Total Gabon release final accounts for Y/E December 31, 2013
The Board of Directors of Total Gabon met on April 11, 2014 and approved the final accounts for the year ending December 31, 2013.
Brent averaged $108.7 per barrel in 2013, versus $111.7 per barrel in 2012. Total Gabon’s equity share of operated and non-operated oil production averaged 46,900 barrels of oil per day in 2013, up from the previous year’s figure of 45,400 barrels per day.
Capital expenditure remained high at $959 million, an increase from $922 million in 2012.
2013 was a landmark year for Total Gabon, whose substantial investments in recent years boosted production after a period during which it steadily decreased.

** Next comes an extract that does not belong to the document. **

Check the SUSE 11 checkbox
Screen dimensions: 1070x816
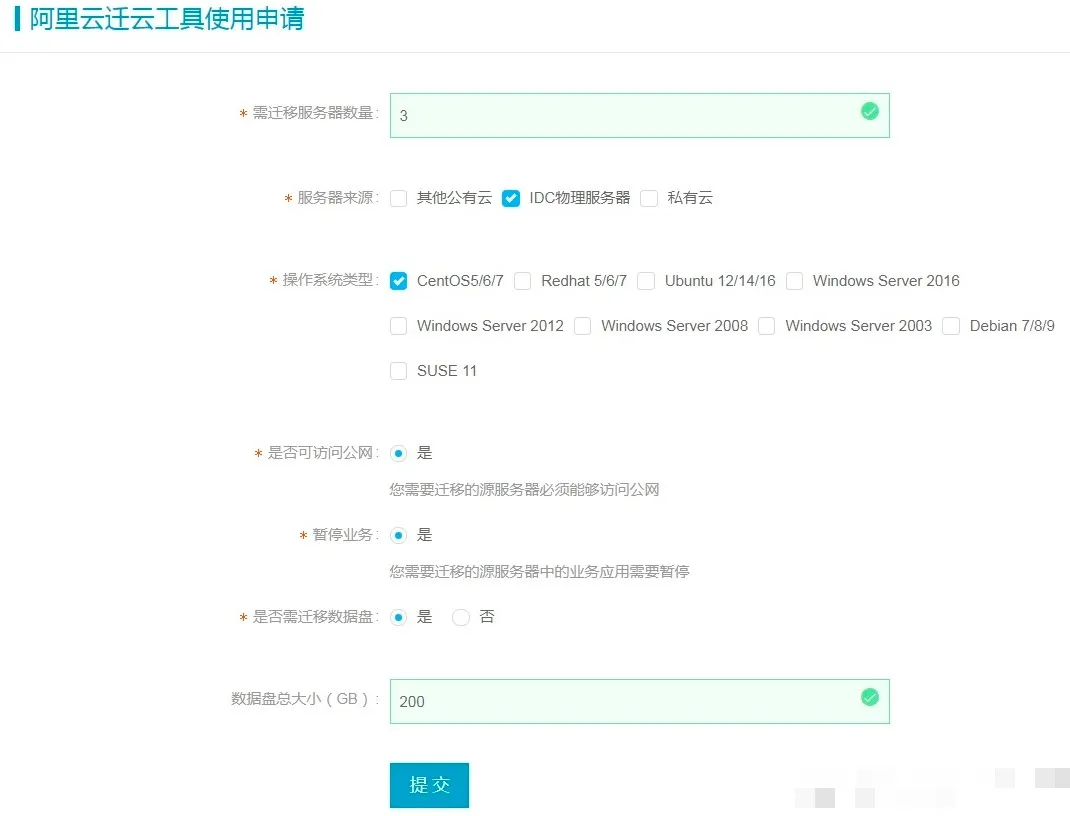[x=399, y=371]
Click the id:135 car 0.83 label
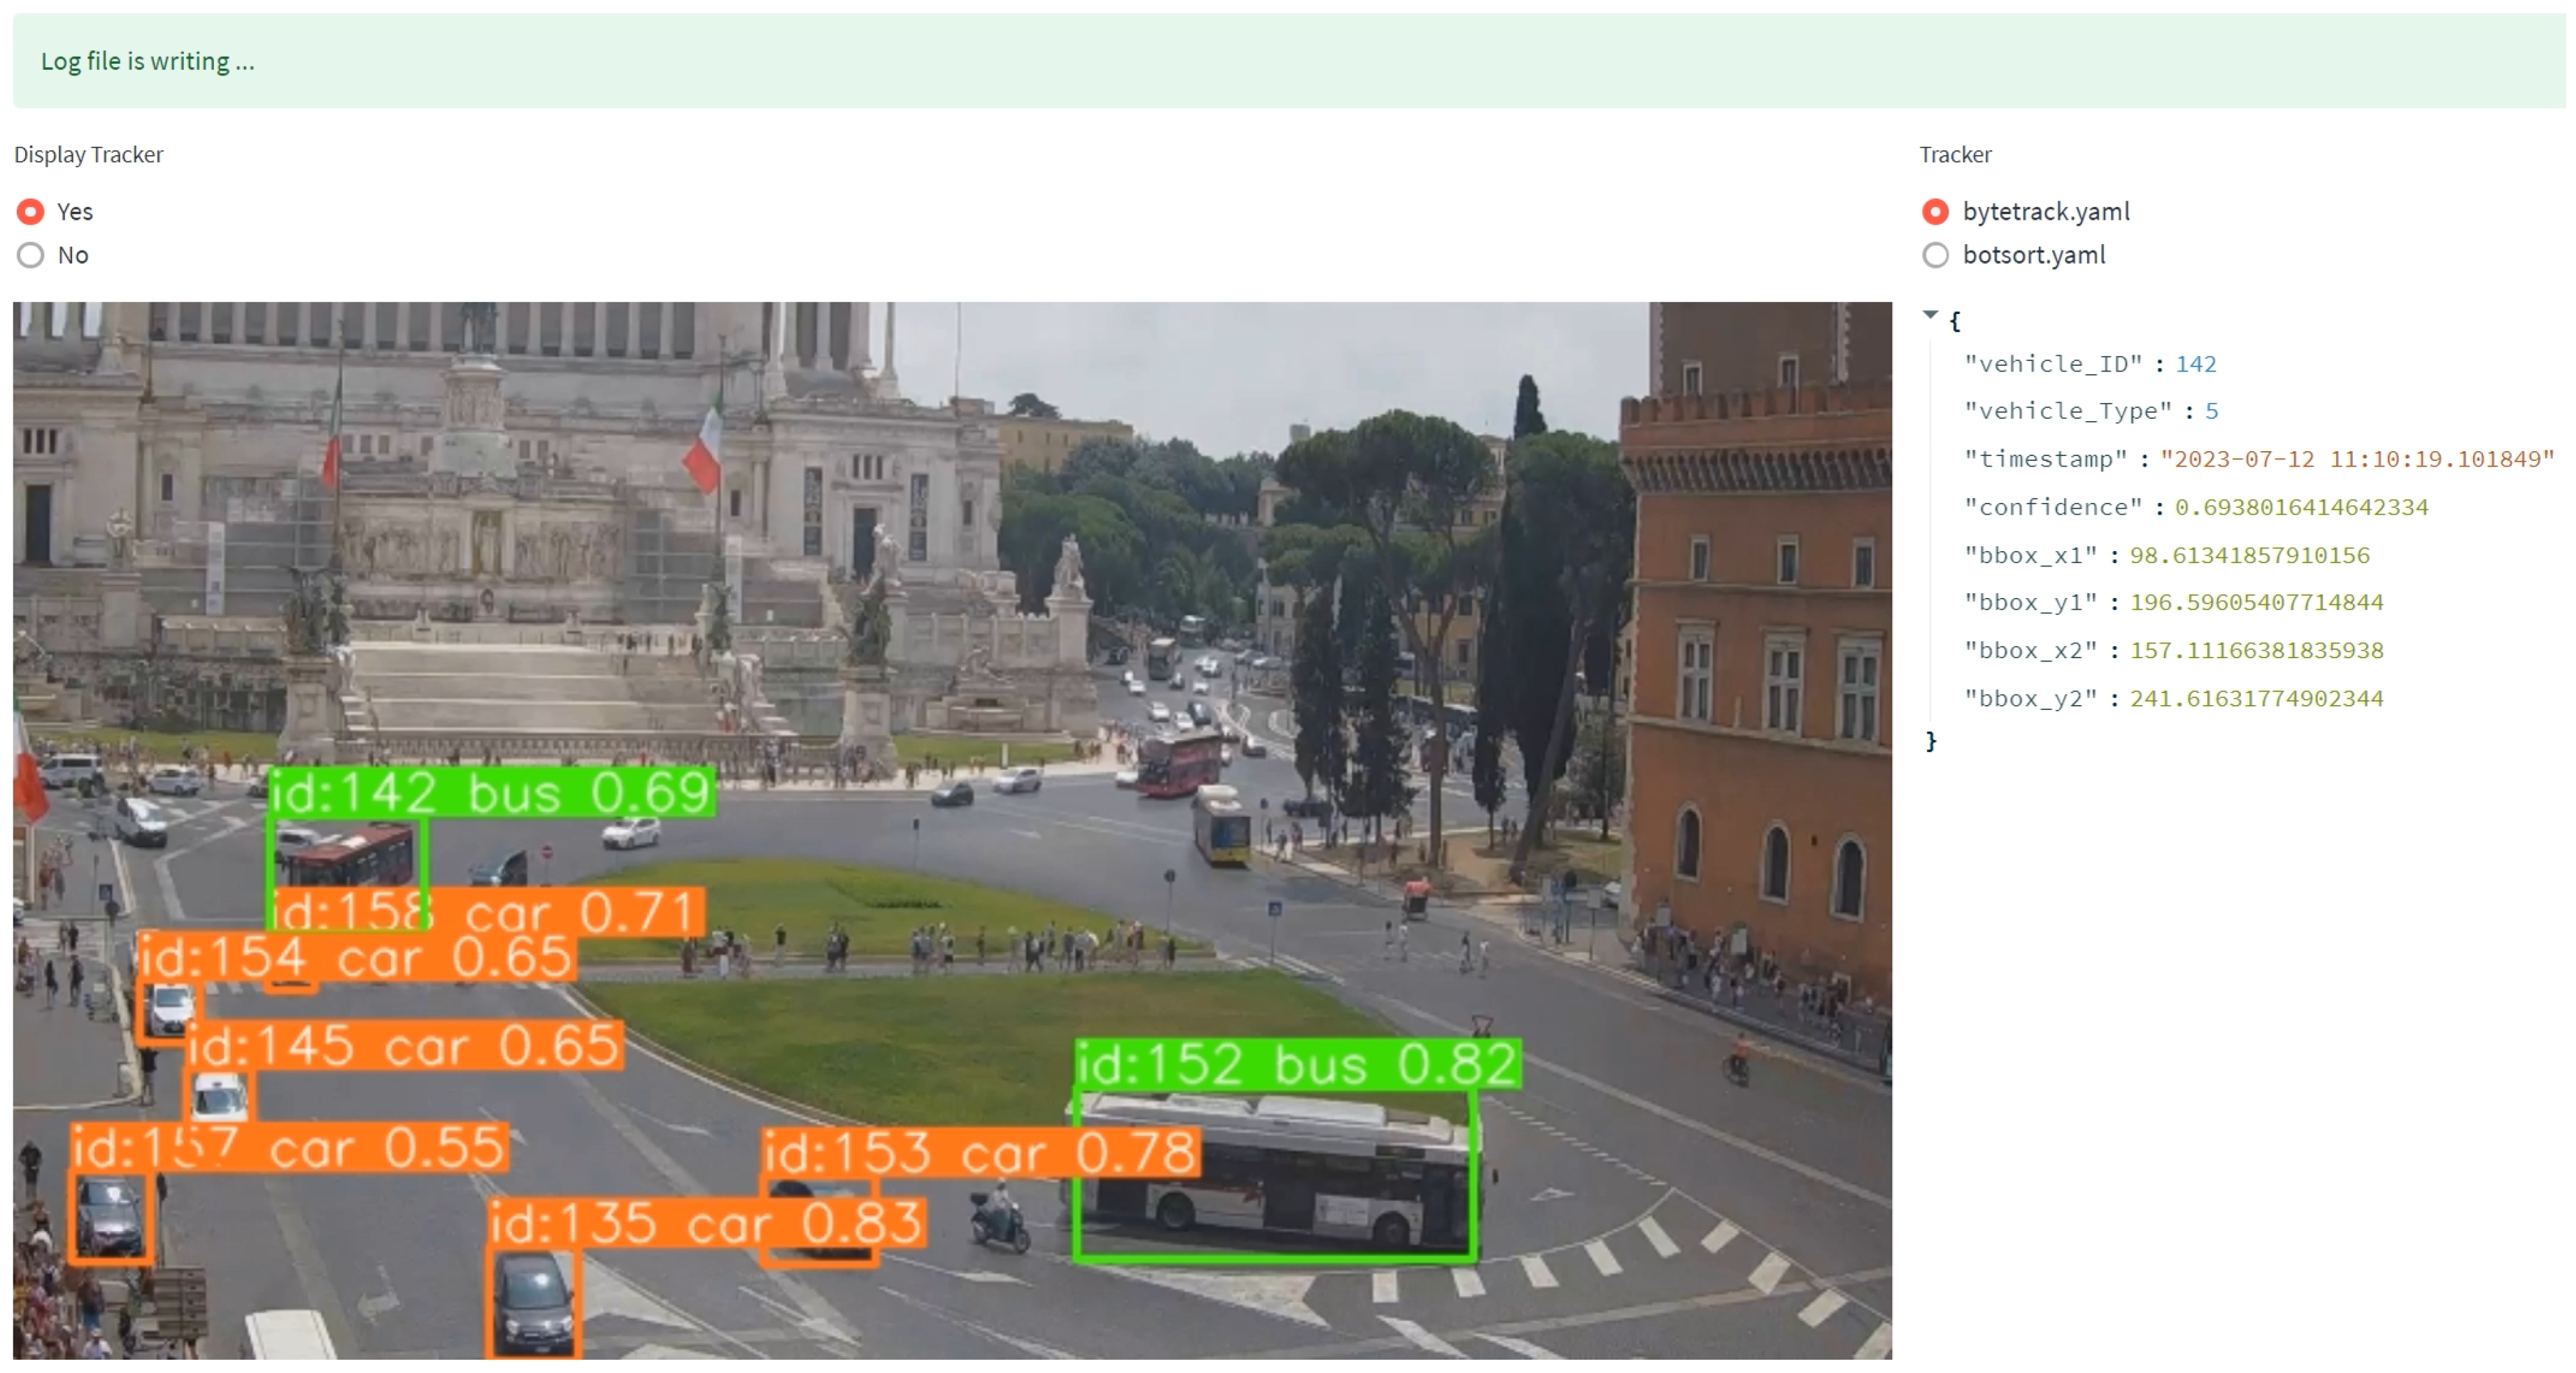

Despite a 3% increase in production, Total Gabon’s net income fell 8% to $302 million in 2013.
The contraction stemmed from increases in exploration spending, depreciation and amortization, and operating costs associated with a context of production boost.
The Board of Directors will recommend that shareholders at the Annual Meeting on May 28, 2014 approve the payment of a dividend of $34.00 per share, for a total payment of $153 million. The dividend is stable in relation to previous years.

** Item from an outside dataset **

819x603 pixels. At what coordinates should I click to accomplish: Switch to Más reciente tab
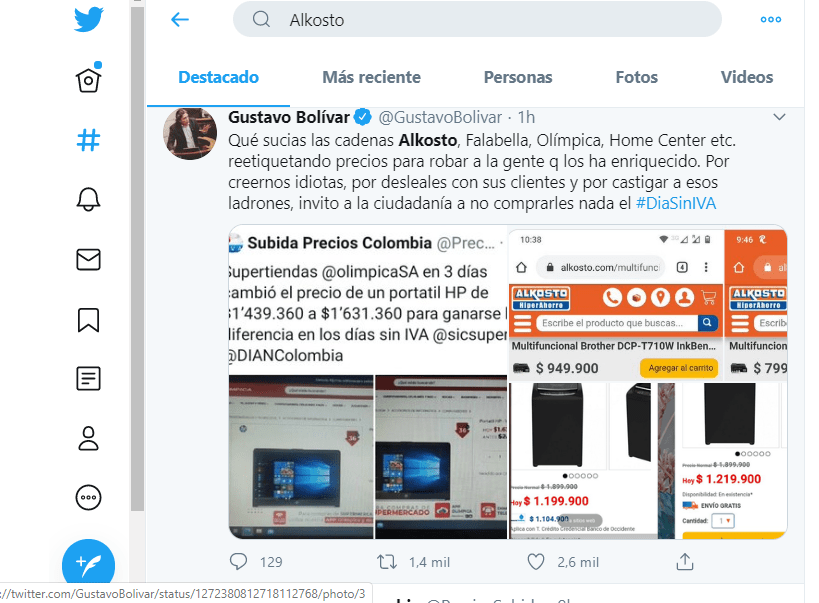(371, 77)
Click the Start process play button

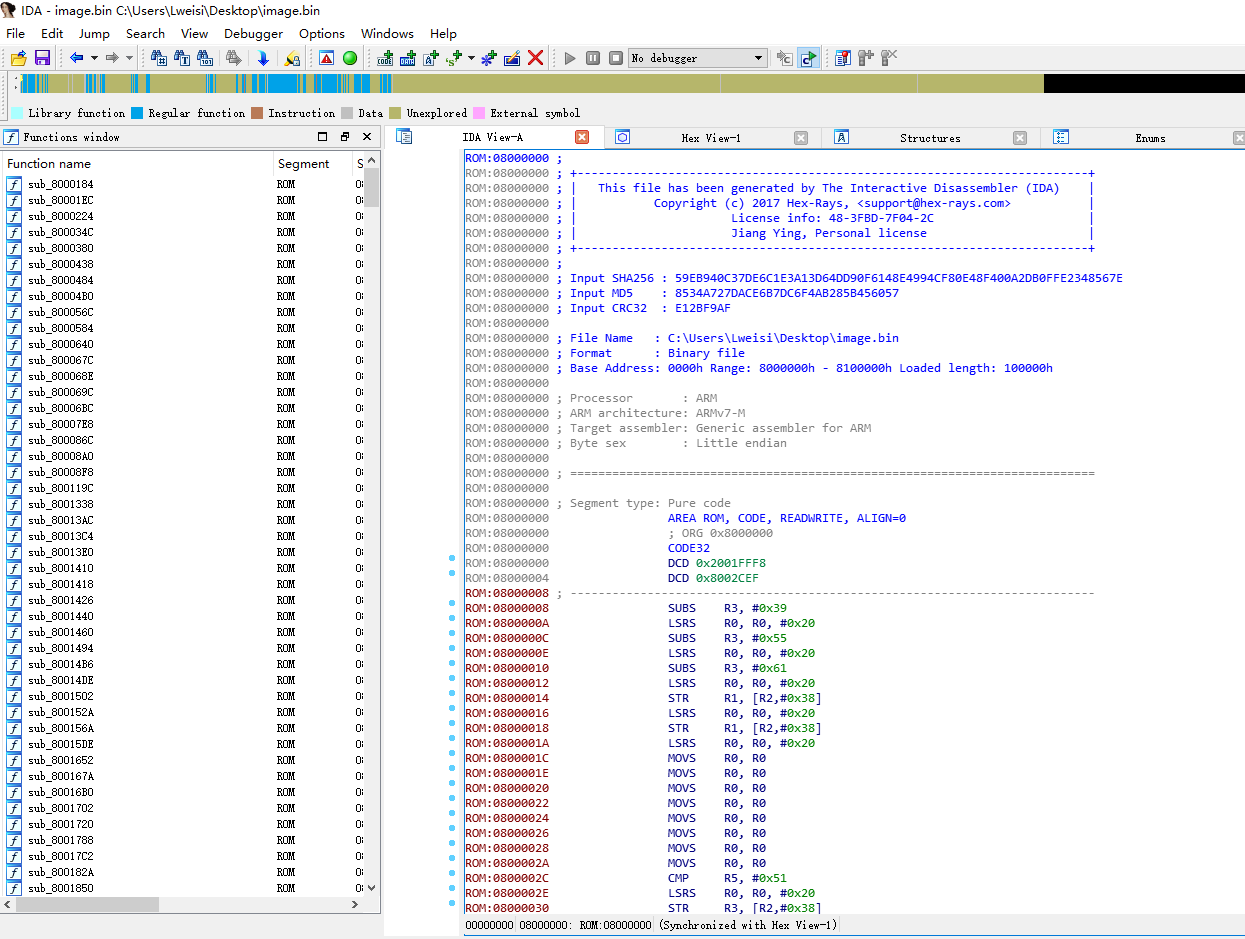(x=570, y=58)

The dividend will be payable in euros (or the equivalent in CFA francs), based on the exchange rate for the U.S. dollar on the date of the Annual Meeting.

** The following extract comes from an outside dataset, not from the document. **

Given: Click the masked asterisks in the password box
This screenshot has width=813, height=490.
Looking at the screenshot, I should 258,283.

At its April 11 meeting, the Board of Directors duly noted the resignation of Jacques Marraud des Grottes from the offices of Director and Chairman of the Board. The Board nominated Guy
Maurice to succeed him as Director and then appointed Mr. Maurice as Chairman of the Board of Directors.
Shareholders will be asked to ratify Mr. Maurice’s election as director at the Annual Meeting on May 28.